Sales are known economic transactions; we have a huge body of law describing how those work. Licenses require the terms of the license to be spelled out in detail; attempting to hide some of the terms is fraud.
Saying "buy this book" when what they mean is "license use of this book under limited conditions" may well be grounds for a class-action lawsuit with refunds granted to every buyer ... or just a ruling that those books were actually bought, not licensed.
Quote:
3." The use of DRM treats the buyer of ebooks like a criminal". I'm sorry but this is horse#### (to put it delicately). Storeowners have every right to take precautions to protect their goods.
|
As long as they own those goods, certainly. Store owners don't have the right to tell me how to use those goods once I've paid for them. Their right to protect their goods ends at the point of sale.
A landlord, who's renting me an apartment, has the right to protect his property while I'm using it--but there are extensive renters' rights; the landlord doesn't have the right to videotape actions inside my home (Amazon recording Kindle users' reading habits), nor to change the locks on the doors and charge me for new keys every few months (changing DRM servers; refusing to re-validate older purchases), nor to cancel the lease if I file complaints about the property not being up to code (canceling Kindle accounts of people who return defective items). And my renting has a 14-page contract with the exact terms & obligations spelled out.
Nor does it say that the terms can change at any time at the landlord's whim. License agreements are fixed at the point of purchase.

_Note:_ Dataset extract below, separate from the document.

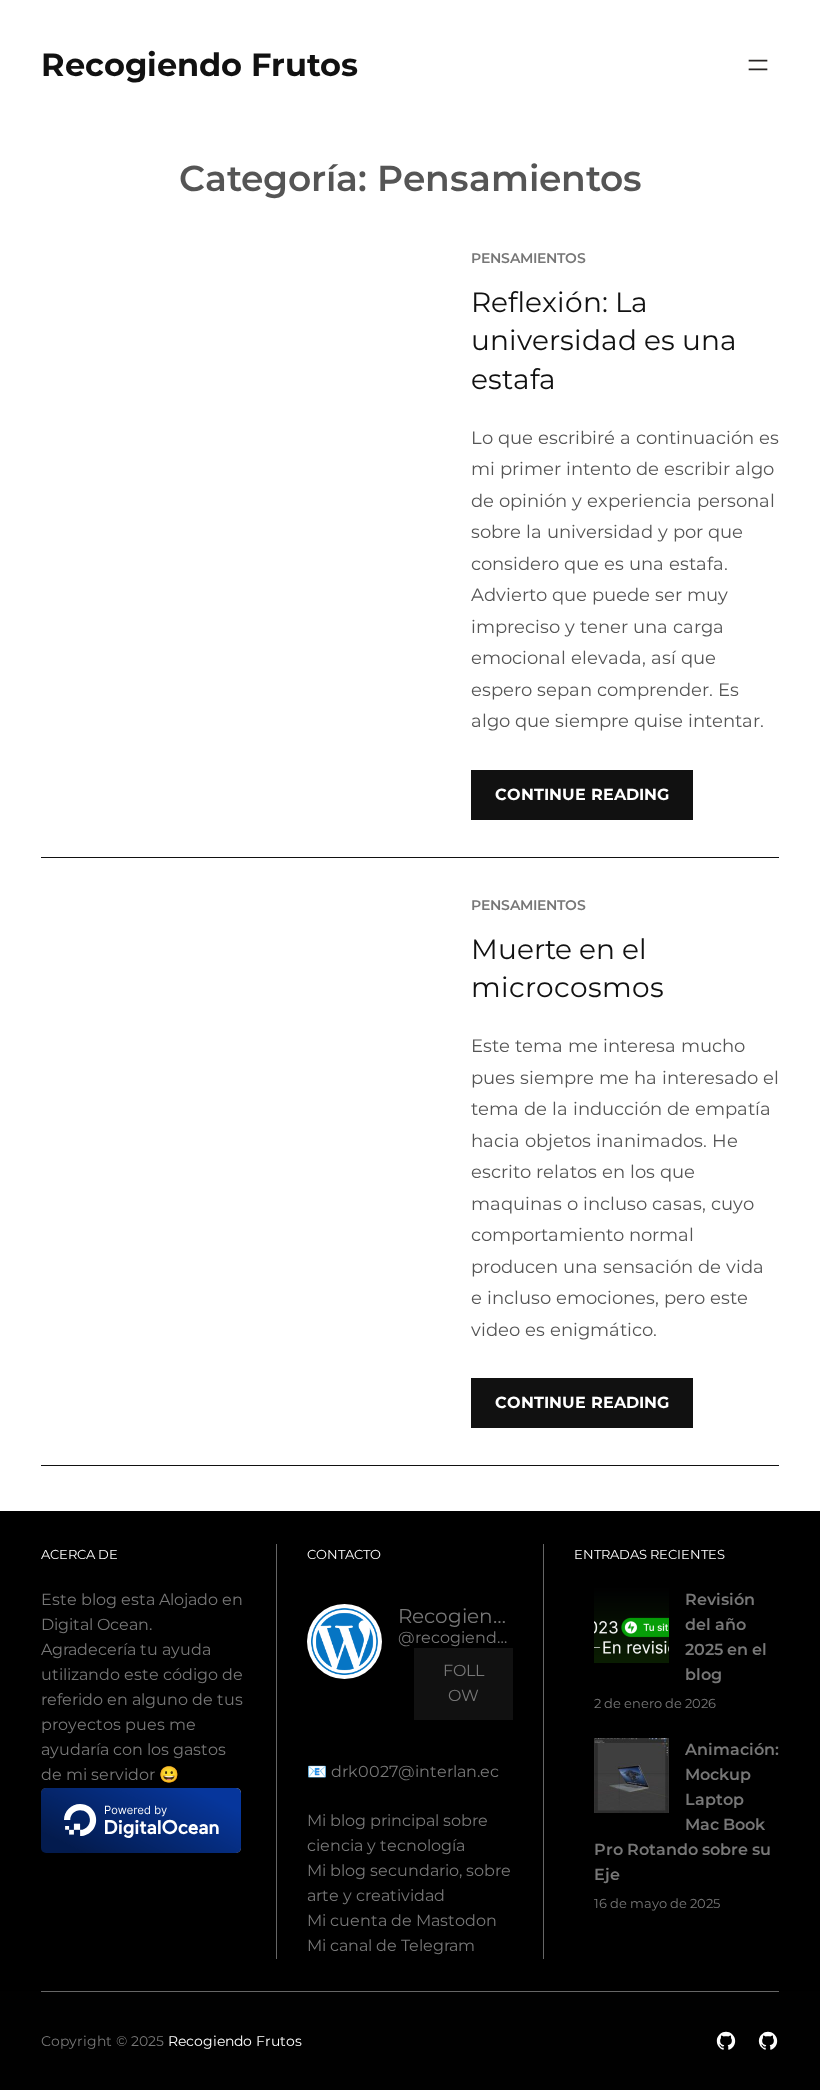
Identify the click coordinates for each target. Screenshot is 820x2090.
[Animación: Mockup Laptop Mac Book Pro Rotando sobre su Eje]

No ebook seller offers the terms of their license spelled out in detail, nor will they discuss them. Nor will they *honor* them... books purchased from Amazon are *not* always available later, and while they'll grant refunds if pressured enough, that's not what the contract says: it says if you buy it, you have unlimited license to use it, as many times as you want.
Quote:
THe attitude of the digerati appears to be that publishers and boooksellers can take whatever precautions they like to protect their goods against theft, but no right to take measures to prevent the theft of ebooks,
|
They can take whatever measures they want to secure unpurchased ebooks. Secure servers, credit card authentication measures, downloads that don't work without the right passwords and permissions, and so on. The issue is how much control they're allowed to retain AFTER PURCHASE.
Quote:
Now what could convince the PTB? Some ideas:
A. Some big time author puts his book out there without DRM and it becomes a best seller without large scale casualsharing/piracy.
|
Why, "without large scale piracy?" What difference does it make how pirated his book is, if it's a bestseller? There's no financial reward for not being pirated.
Quote:
B. Lots of regular folk become incensed about DRM and stop buyiing books as a result. Right now, they're buying DRMED ebooks hand over fist, and seem OK with DRM .
|
Give it a couple of years. They're already muttering about not being able to transfer their Kindle books to Nooks; a couple of OS upgrades, and they'll be making more noise. When the shiny wears off the ebook industry, and people realize that they can't give the books they bought four years ago to their college-age kids because their kids have a different account, there'll be more yelling.
Or maybe before that, one of the Agency Six will decide its books can only be downloaded 4 times, and change the terms on existing books--and that'll trigger a lawsuit that kills the current "license" arrangement.
Quote:
If you can think of some other ways, suggest them. The purist arguments (publishers ashould give up on DRM, because its somehow morally wrong or its against publishers' long term intersts in ways that that the publishers can't measure) aren't convincing.
|
I don't need to convince you. For that matter, I don't need to convince the Agency Six. I just need to convince enough authors & publishers that I'm kept in enjoyable reading material for the rest of my life, and my kids can find stuff to read when they want. That part's covered.
While I'll wince at the Agency Six's slow downfall, with the same kind of screaming the RIAA is doing, it's not going to affect my reading habits.
How do you imagine the DRM/Agency system is sustainable for the next couple of decades? What indication to you have that a seller's ability to lock customers away from their purchases is going to be acceptable for an entire industry for the next fifty years or more?
(And hey. In less than a decade, new non-gov't works start entering the public domain in the US. What about those ebooks--will publishers be offering DRM removal kits for the works that are now free to share?)